Freight transport plays the decisive role in the project anyway, and Vieregg, Riedrich and the BN state chairman Richard Mergner clearly criticize the study. This is based on constant economic growth, which Riedrich considers to be a question in itself and which does not have to go hand in hand with an increase in goods traffic. In addition, the assumption is wrong that freight traffic will shift from the Tauern route, which runs further east via Salzburg, to the Brenner route. On the contrary, with the ongoing expansion of the east freight corridor through Germany and the Munich-Mühldorf-Salzburg railway line, even more freight trains would take the 150-kilometer-shorter Tauern route towards Trieste.

Above all, however, Riedrich and BN boss Mergner point out that many trucks are currently accepting major detours for the much cheaper Brenner route. If this freight traffic is pushed onto the rails, then it will take the shortest route again – and that often leads via the Tauern route or via the Rhine rail and the Swiss Gotthard base tunnel and not through the Brenner base tunnel.

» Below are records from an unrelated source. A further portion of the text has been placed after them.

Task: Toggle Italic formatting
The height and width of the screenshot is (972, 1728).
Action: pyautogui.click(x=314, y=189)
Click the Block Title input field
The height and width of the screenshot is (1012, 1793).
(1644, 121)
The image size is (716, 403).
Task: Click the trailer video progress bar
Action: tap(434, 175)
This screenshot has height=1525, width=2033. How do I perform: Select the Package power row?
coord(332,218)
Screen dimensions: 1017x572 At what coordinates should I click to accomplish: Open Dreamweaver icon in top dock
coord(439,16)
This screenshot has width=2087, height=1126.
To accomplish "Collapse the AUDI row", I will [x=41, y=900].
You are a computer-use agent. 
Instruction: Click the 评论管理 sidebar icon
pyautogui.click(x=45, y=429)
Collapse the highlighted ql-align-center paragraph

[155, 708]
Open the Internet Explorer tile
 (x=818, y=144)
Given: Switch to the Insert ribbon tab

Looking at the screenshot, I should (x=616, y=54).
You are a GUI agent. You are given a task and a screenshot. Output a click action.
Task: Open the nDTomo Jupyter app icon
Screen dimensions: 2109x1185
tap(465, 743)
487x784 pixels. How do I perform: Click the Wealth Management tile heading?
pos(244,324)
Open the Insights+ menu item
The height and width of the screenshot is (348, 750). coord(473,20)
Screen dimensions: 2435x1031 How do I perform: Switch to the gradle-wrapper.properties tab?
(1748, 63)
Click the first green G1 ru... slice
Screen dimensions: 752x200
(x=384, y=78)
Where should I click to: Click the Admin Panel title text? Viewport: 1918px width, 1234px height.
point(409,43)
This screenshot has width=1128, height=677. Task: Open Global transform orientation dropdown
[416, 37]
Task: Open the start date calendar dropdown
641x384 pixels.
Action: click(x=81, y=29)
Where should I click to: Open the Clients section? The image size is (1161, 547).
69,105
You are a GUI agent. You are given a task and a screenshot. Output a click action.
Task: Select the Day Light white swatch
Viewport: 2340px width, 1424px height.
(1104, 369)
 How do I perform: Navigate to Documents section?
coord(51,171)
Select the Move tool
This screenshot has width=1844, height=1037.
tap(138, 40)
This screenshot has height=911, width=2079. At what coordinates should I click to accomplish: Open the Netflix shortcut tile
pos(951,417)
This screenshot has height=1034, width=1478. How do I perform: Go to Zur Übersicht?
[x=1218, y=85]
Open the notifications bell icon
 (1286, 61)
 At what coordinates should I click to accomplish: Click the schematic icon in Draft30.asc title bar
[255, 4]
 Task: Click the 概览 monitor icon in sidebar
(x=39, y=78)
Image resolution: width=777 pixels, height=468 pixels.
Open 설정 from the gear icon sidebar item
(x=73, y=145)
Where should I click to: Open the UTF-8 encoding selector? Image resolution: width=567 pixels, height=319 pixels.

Its opening has now been delayed to 2032, and according to DB, the German supply should not be ready until 2040 at the earliest. The train forecasts discussed are also aimed at this year – a very short horizon for a “project of the century”. From the point of view of the citizens’ initiatives, the project is anyway “a major project from the past millennium” and a “dig for billions”, which is why the traffic light government in the federal government and Transport Minister Volker Wissing (FDP) would have to stop the planning and instead push ahead with the expansion of the stock. “A moratorium and a restart of the plans,” also demanded the BN boss and self-confessed rail friend Mergner. The Brenner feeder planned in this way is “just not suitable to serve as an example in a traffic turnaround”. In the end, the ten or twelve billion euros for this would then be missing for the railway expansion, where it would make much more sense.